PROBLEM TO SOLVE - Find the string "Given" in the records. Copy each line that has it.

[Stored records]
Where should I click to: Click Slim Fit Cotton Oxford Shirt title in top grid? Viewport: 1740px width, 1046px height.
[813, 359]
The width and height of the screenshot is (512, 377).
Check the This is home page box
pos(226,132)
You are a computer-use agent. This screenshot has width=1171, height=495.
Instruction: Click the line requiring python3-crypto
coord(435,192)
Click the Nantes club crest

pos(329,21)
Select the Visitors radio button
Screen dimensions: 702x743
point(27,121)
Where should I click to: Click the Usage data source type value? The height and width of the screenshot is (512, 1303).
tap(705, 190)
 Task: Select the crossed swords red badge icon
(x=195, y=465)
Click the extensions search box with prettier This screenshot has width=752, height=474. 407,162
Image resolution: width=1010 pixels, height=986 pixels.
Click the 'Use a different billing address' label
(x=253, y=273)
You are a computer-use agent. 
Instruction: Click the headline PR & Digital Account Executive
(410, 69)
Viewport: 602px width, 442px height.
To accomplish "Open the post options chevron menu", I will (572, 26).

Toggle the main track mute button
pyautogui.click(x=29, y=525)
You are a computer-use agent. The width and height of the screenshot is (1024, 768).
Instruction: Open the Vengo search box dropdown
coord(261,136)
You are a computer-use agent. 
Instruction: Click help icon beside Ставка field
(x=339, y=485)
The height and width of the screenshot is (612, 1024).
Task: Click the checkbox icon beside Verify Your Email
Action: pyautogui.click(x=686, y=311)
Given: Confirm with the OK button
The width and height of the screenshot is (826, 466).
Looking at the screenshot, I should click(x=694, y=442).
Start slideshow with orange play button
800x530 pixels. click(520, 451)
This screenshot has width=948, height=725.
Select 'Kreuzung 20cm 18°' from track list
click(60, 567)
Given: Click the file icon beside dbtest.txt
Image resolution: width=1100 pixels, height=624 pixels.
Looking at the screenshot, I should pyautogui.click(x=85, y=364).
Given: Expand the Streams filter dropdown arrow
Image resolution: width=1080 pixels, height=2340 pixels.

SOLVED PROBLEM -
Given: Confirm with the OK button
Given: Click the file icon beside dbtest.txt
Given: Expand the Streams filter dropdown arrow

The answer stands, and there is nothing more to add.